Современный французский исследователь "дела Галилея" П. Редонди [9][169] показывает, что публичное обвинение Галилея в "ереси коперниканства" (в точном смысле ересью не являвшемся) маскировало собою идеологически наиболее уязвимое место концепции Галилея и таким странным образом защищало от гораздо более серьезного обвинения в действительной ереси - в подрыве евхаристического догмата [10][170].
Папа Урбан был слишком и публично близок с Галилеем. Иезуиты, с которым Урбан конфликтовал, решили ударить по папе через Галилея. Обвинение было серьезным. Но папа создал спецкомиссию во главе со своим племянником. Похоже, что перед комиссией [11][171] была поставлена цель не засудить, а, напротив, вывести друга папы из под обвинения.
Галилея обвинили в том, что он нарушил предписание инквизиции от 1616 года. В том году Галилей сам обратился в римскую инквизицию с просьбой выдать ему своего рода справку о благонадежности [12][172]. Это было сделано, но при этом он был уведомлен о недавно состоявшемся решении, касающемся гелиоцентризма. В документе, полученном им, значилось, что запрещается проповедь гелиоцентризма. Тем не менее он явно защищает эту идею в своей книге 1632 года. В оправдание Галилей говорит, что он это делает «в порядке дискуссии». Это и в самом деле было в порядке вещей в средневековых семинариях и университетах: разрешалось защищать любую позицию, вплоть до атеистической, но в качестве интеллектуально-риторического упражнения [13][173].
Инквизиторы из своих архивов достают свой экземпляр уведомления 1616 года и говорят, что там было сказано о запрете «в любом виде» (quovis modo), а, значит и в форме дискуссии и диалога. Галилей настаивает: на вашем экземпляре нет моей подписи, а значит, это подделка… Суд не настаивает на своем.
В итоге жестокий суд инквизиторов вынес Галилею такое наказание: два месяца прожить в загородном доме архиепископа Флоренции, с которым ученый был в дружественных отношениях, при этом ежедневно читая 7 покаянных псалмов [14][174].
Но благодаря стараниям масонской пропаганды и по сю пору «по результатам анкетирования, проведенного Европейским Парламентом среди студентов, почти 30% убеждены в том, что Галилей был брошен живым в костер церковью. Почти все (97%) убеждены в том, что он подвергался различным пыткам» [15][175].
Блаватская на полном серьезе уверяла, что «святые мудрецы, совсем недавно сожгли Галилея за его анти-духовное богохульство" [16][176], а перед этим “Галилей долгие годы томился в тюрьме за учение, что Солнце находится в центре Солнечной системы” [17][177].
В реальности же Галилей вообще не сидел в тюрьме и не подвергался пыткам: «Новейшие исследования опровергли известия о пытках и суровом тюремном заточении Галилея» [18][178].
-------
### ИСПОЛЬЗУЯ СВЕДЕНИЯ ТЕКСТА
(a) Какое наказание назначил Галилею суд инквизиторов, если верить тексту о деле Галилея?
(b) Напишите следующий абзац текста о деле Галилея, продолжив его после последнего предложения.

### ИСХОДНЫЕ ДАННЫЕ
-------
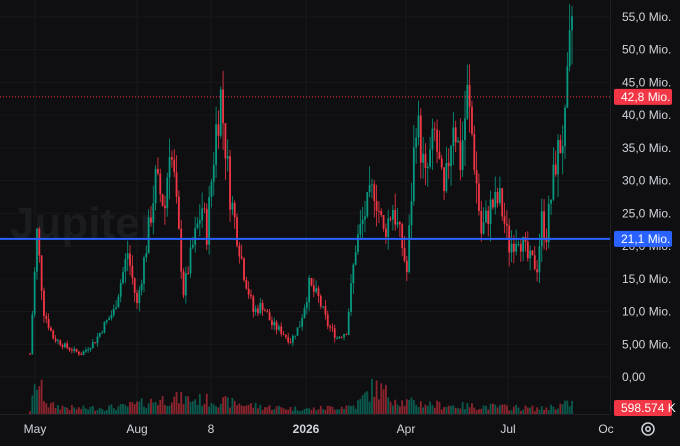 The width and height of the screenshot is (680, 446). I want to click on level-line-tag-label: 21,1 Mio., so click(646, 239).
-------
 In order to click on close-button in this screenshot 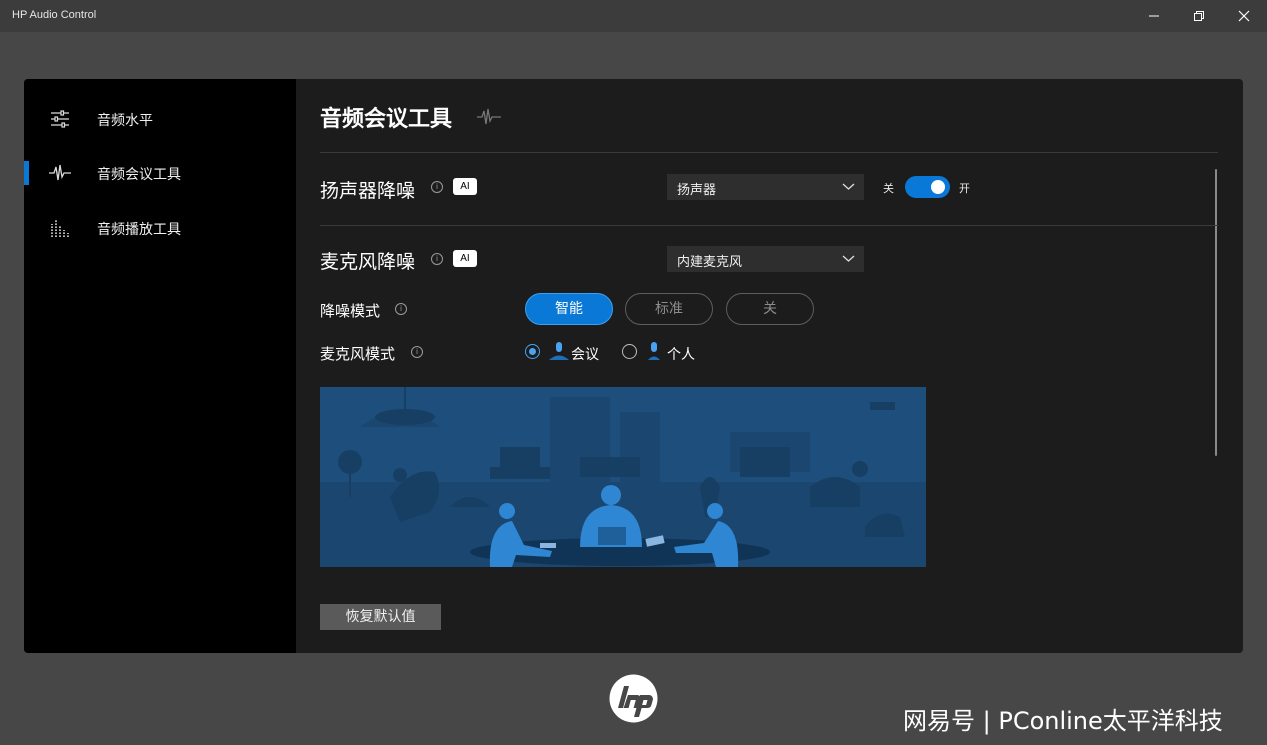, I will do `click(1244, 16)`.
-------
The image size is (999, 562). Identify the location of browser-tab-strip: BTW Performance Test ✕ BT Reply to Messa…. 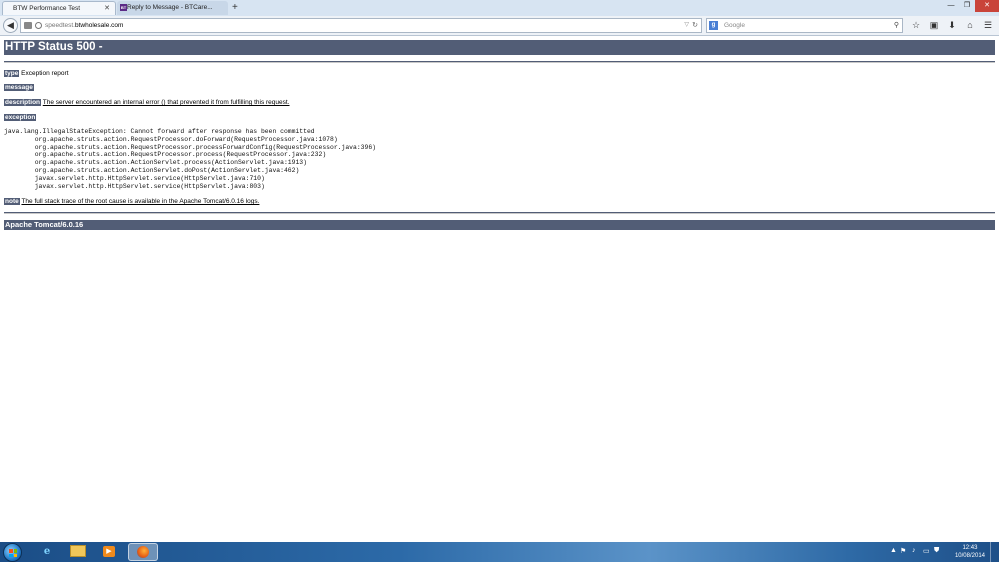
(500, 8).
-------
### ОТВЕТЫ
(a) Два месяца прожить в загородном доме архиепископа Флоренции, ежедневно читая 7 покаянных псалмов.

(b)
Даже советская научная литература имела мужество сказать правду: «Картина художника Пилоти «Галилей в темнице» изображает Галилея в инквизиционной тюрьме. Мрачный каземат. Через единственное его окно, пропускающее в камеру тусклый свет, видны зловещие лица любопытствующих надсмотрщиков. На полу темницы чертежи, сделанные мелом. Художник стремился изобразить не только душевные муки Галилея, отраженные на его лице, но и физические лишения, которым его подвергали. Изобразить Галилея мучеником, - вот что хотел автор картины. Это благодарная тема для художника, но... это неверное изображение действительности. Галилей никогда не подвергался заключению в каземат. В самое тяжелое для него время, когда свобода его была ограничена, он все же через своего слугу сносился с внешним миром. В его распоряжении была обставленная всеми удобствами квартира, и ему не было никакой нужды чертить свои фигуры мелом на полу. Вот другая картина, пользующаяся большой известностью, - «А все же движется!» художника Гауссмана. На ней изображен Галилей, только что отрекшийся от „своего учения и проклявший его во всеуслышание при торжественном стечении народа в церкви «святой Марии над Минервой». Но в последнюю минуту семидесятилетний старец не выдерживает. Забыв об угрожающей ему опасности и исполненный негодования, он, топнув ногой, восклицает: «И все же Земля движется!». Все окружающие потрясены этой дерзкой выходкой, и торжествующая улыбка застывает на лице хитрого прелата. Здесь перед нами Галилей - безрассудный герой, и героем делает его идея, которая оказывается ему дороже жизни. Это тоже мотив, достойный полотна, но... это тоже фантазия. Галилей не был ни героем, ни безумцем, и сцена, изображенная художником, - продукт легенды. Легенда эта очень стара и упорно держится, несмотря на, что уже очень давно установлена ее несостоятельность. Именно эти фантастические версии создают в широкой публике совершенно неверное представление о процессе Галилея. Сплошь и рядом встречаешь развитых и образованных людей, которые убеждены в том, что Галилея сожгли на костре, хотя они, конечно, такого нигде не могли ни читать, ни слышать» [19][179].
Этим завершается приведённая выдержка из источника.